:: What to do ::
Produce all the records again exactly as they stand.

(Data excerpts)
____

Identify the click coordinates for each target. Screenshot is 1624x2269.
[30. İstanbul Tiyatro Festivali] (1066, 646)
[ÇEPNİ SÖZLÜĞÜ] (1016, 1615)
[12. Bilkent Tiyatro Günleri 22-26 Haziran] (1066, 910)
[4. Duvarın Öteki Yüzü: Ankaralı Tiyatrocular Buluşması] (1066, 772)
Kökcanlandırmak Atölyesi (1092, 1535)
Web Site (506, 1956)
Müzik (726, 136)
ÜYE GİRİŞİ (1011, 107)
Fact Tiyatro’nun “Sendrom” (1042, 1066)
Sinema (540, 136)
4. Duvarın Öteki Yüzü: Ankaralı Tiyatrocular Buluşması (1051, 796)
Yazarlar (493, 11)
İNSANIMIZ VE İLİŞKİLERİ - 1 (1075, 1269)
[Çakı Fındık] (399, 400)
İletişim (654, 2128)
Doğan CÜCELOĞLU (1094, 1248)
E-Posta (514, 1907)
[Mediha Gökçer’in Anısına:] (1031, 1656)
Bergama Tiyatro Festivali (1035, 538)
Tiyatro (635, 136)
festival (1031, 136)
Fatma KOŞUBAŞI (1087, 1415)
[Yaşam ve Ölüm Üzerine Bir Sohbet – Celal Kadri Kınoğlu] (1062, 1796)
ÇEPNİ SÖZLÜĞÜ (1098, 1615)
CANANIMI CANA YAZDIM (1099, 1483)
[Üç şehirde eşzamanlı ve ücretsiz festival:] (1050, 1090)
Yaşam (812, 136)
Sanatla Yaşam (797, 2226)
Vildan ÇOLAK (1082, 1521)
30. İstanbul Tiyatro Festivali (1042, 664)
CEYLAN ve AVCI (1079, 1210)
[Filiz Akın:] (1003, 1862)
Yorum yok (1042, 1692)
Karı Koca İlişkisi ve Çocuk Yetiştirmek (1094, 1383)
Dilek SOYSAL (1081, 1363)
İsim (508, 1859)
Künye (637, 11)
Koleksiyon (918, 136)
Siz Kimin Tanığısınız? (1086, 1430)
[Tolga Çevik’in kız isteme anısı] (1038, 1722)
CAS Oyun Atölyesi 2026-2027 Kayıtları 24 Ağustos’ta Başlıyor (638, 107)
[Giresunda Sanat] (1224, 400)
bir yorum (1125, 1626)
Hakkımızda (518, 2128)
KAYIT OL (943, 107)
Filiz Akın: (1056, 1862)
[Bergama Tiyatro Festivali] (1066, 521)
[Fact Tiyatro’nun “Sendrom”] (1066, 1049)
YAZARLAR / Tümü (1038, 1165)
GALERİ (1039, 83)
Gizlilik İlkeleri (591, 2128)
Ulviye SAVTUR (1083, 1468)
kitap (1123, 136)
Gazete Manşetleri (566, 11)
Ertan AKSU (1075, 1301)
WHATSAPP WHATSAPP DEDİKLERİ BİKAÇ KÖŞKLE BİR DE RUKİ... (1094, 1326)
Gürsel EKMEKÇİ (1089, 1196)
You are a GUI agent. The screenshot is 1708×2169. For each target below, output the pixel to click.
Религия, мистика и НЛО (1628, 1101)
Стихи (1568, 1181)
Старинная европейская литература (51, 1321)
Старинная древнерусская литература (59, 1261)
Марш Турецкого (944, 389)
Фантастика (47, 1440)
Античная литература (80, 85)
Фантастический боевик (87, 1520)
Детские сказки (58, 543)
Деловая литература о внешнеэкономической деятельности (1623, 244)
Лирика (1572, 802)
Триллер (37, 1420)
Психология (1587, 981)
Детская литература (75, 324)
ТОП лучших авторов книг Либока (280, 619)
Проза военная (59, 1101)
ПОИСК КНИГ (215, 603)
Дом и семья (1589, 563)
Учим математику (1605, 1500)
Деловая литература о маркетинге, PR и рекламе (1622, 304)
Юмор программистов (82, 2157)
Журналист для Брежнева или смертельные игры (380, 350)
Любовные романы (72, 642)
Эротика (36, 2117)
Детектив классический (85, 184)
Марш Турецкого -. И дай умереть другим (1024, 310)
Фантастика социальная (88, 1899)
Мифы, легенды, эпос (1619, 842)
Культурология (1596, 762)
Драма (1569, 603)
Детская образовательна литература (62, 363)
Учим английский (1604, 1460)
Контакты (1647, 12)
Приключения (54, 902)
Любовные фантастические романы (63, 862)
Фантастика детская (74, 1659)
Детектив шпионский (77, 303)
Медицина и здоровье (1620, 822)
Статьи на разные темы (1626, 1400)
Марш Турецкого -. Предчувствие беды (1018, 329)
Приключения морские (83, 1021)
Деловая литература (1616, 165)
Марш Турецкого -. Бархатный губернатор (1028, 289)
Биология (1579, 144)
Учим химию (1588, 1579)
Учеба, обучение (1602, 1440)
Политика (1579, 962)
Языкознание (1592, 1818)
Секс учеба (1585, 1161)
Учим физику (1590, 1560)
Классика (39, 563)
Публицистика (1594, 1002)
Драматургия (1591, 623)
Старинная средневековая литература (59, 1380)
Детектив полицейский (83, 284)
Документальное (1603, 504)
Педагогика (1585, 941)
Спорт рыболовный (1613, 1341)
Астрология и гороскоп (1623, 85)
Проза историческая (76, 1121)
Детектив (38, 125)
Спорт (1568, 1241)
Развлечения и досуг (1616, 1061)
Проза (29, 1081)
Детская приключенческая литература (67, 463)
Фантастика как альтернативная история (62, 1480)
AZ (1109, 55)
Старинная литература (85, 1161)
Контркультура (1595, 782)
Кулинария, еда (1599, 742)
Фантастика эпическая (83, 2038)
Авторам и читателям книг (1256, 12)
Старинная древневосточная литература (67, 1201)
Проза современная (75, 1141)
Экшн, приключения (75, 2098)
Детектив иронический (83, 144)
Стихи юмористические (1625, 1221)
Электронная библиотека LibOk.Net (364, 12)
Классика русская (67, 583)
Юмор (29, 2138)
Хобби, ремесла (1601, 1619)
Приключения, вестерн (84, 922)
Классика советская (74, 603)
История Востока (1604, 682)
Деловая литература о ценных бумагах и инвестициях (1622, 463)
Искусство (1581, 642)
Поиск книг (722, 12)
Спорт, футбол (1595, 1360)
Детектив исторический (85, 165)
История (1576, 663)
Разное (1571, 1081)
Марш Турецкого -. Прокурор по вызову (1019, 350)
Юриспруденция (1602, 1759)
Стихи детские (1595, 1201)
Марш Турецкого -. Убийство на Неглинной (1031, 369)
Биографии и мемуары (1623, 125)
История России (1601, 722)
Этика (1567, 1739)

____

:: Result for this exercise ::
Identify the click coordinates for each target. Screenshot is 1624x2269.
[30. İstanbul Tiyatro Festivali] (1066, 646)
[ÇEPNİ SÖZLÜĞÜ] (1016, 1615)
[12. Bilkent Tiyatro Günleri 22-26 Haziran] (1066, 910)
[4. Duvarın Öteki Yüzü: Ankaralı Tiyatrocular Buluşması] (1066, 772)
Kökcanlandırmak Atölyesi (1092, 1535)
Web Site (506, 1956)
Müzik (726, 136)
ÜYE GİRİŞİ (1011, 107)
Fact Tiyatro’nun “Sendrom” (1042, 1066)
Sinema (540, 136)
4. Duvarın Öteki Yüzü: Ankaralı Tiyatrocular Buluşması (1051, 796)
Yazarlar (493, 11)
İNSANIMIZ VE İLİŞKİLERİ - 1 (1075, 1269)
[Çakı Fındık] (399, 400)
İletişim (654, 2128)
Doğan CÜCELOĞLU (1094, 1248)
E-Posta (514, 1907)
[Mediha Gökçer’in Anısına:] (1031, 1656)
Bergama Tiyatro Festivali (1035, 538)
Tiyatro (635, 136)
festival (1031, 136)
Fatma KOŞUBAŞI (1087, 1415)
[Yaşam ve Ölüm Üzerine Bir Sohbet – Celal Kadri Kınoğlu] (1062, 1796)
ÇEPNİ SÖZLÜĞÜ (1098, 1615)
CANANIMI CANA YAZDIM (1099, 1483)
[Üç şehirde eşzamanlı ve ücretsiz festival:] (1050, 1090)
Yaşam (812, 136)
Sanatla Yaşam (797, 2226)
Vildan ÇOLAK (1082, 1521)
30. İstanbul Tiyatro Festivali (1042, 664)
CEYLAN ve AVCI (1079, 1210)
[Filiz Akın:] (1003, 1862)
Yorum yok (1042, 1692)
Karı Koca İlişkisi ve Çocuk Yetiştirmek (1094, 1383)
Dilek SOYSAL (1081, 1363)
İsim (508, 1859)
Künye (637, 11)
Koleksiyon (918, 136)
Siz Kimin Tanığısınız? (1086, 1430)
[Tolga Çevik’in kız isteme anısı] (1038, 1722)
CAS Oyun Atölyesi 2026-2027 Kayıtları 24 Ağustos’ta Başlıyor (638, 107)
[Giresunda Sanat] (1224, 400)
bir yorum (1125, 1626)
Hakkımızda (518, 2128)
KAYIT OL (943, 107)
Filiz Akın: (1056, 1862)
[Bergama Tiyatro Festivali] (1066, 521)
[Fact Tiyatro’nun “Sendrom”] (1066, 1049)
YAZARLAR / Tümü (1038, 1165)
GALERİ (1039, 83)
Gizlilik İlkeleri (591, 2128)
Ulviye SAVTUR (1083, 1468)
kitap (1123, 136)
Gazete Manşetleri (566, 11)
Ertan AKSU (1075, 1301)
WHATSAPP WHATSAPP DEDİKLERİ BİKAÇ KÖŞKLE BİR DE RUKİ... (1094, 1326)
Gürsel EKMEKÇİ (1089, 1196)
You are a GUI agent. The screenshot is 1708×2169. For each target below, output the pixel to click.
Религия, мистика и НЛО (1628, 1101)
Стихи (1568, 1181)
Старинная европейская литература (51, 1321)
Старинная древнерусская литература (59, 1261)
Марш Турецкого (944, 389)
Фантастика (47, 1440)
Античная литература (80, 85)
Фантастический боевик (87, 1520)
Детские сказки (58, 543)
Деловая литература о внешнеэкономической деятельности (1623, 244)
Лирика (1572, 802)
Триллер (37, 1420)
Психология (1587, 981)
Детская литература (75, 324)
ТОП лучших авторов книг Либока (280, 619)
Проза военная (59, 1101)
ПОИСК КНИГ (215, 603)
Дом и семья (1589, 563)
Учим математику (1605, 1500)
Деловая литература о маркетинге, PR и рекламе (1622, 304)
Юмор программистов (82, 2157)
Журналист для Брежнева или смертельные игры (380, 350)
Любовные романы (72, 642)
Эротика (36, 2117)
Детектив классический (85, 184)
Марш Турецкого -. И дай умереть другим (1024, 310)
Фантастика социальная (88, 1899)
Мифы, легенды, эпос (1619, 842)
Культурология (1596, 762)
Драма (1569, 603)
Детская образовательна литература (62, 363)
Учим английский (1604, 1460)
Контакты (1647, 12)
Приключения (54, 902)
Любовные фантастические романы (63, 862)
Фантастика детская (74, 1659)
Детектив шпионский (77, 303)
Медицина и здоровье (1620, 822)
Статьи на разные темы (1626, 1400)
Марш Турецкого -. Предчувствие беды (1018, 329)
Приключения морские (83, 1021)
Деловая литература (1616, 165)
Марш Турецкого -. Бархатный губернатор (1028, 289)
Биология (1579, 144)
Учим химию (1588, 1579)
Учеба, обучение (1602, 1440)
Политика (1579, 962)
Языкознание (1592, 1818)
Секс учеба (1585, 1161)
Учим физику (1590, 1560)
Классика (39, 563)
Публицистика (1594, 1002)
Драматургия (1591, 623)
Старинная средневековая литература (59, 1380)
Детектив полицейский (83, 284)
Документальное (1603, 504)
Педагогика (1585, 941)
Спорт рыболовный (1613, 1341)
Астрология и гороскоп (1623, 85)
Проза историческая (76, 1121)
Детектив (38, 125)
Спорт (1568, 1241)
Развлечения и досуг (1616, 1061)
Проза (29, 1081)
Детская приключенческая литература (67, 463)
Фантастика как альтернативная история (62, 1480)
AZ (1109, 55)
Старинная литература (85, 1161)
Контркультура (1595, 782)
Кулинария, еда (1599, 742)
Фантастика эпическая (83, 2038)
Авторам и читателям книг (1256, 12)
Старинная древневосточная литература (67, 1201)
Проза современная (75, 1141)
Экшн, приключения (75, 2098)
Детектив иронический (83, 144)
Стихи юмористические (1625, 1221)
Электронная библиотека LibOk.Net (364, 12)
Классика русская (67, 583)
Юмор (29, 2138)
Хобби, ремесла (1601, 1619)
Приключения, вестерн (84, 922)
Классика советская (74, 603)
История Востока (1604, 682)
Деловая литература о ценных бумагах и инвестициях (1622, 463)
Искусство (1581, 642)
Поиск книг (722, 12)
Спорт, футбол (1595, 1360)
Детектив исторический (85, 165)
История (1576, 663)
Разное (1571, 1081)
Марш Турецкого -. Прокурор по вызову (1019, 350)
Юриспруденция (1602, 1759)
Стихи детские (1595, 1201)
Марш Турецкого -. Убийство на Неглинной (1031, 369)
Биографии и мемуары (1623, 125)
История России (1601, 722)
Этика (1567, 1739)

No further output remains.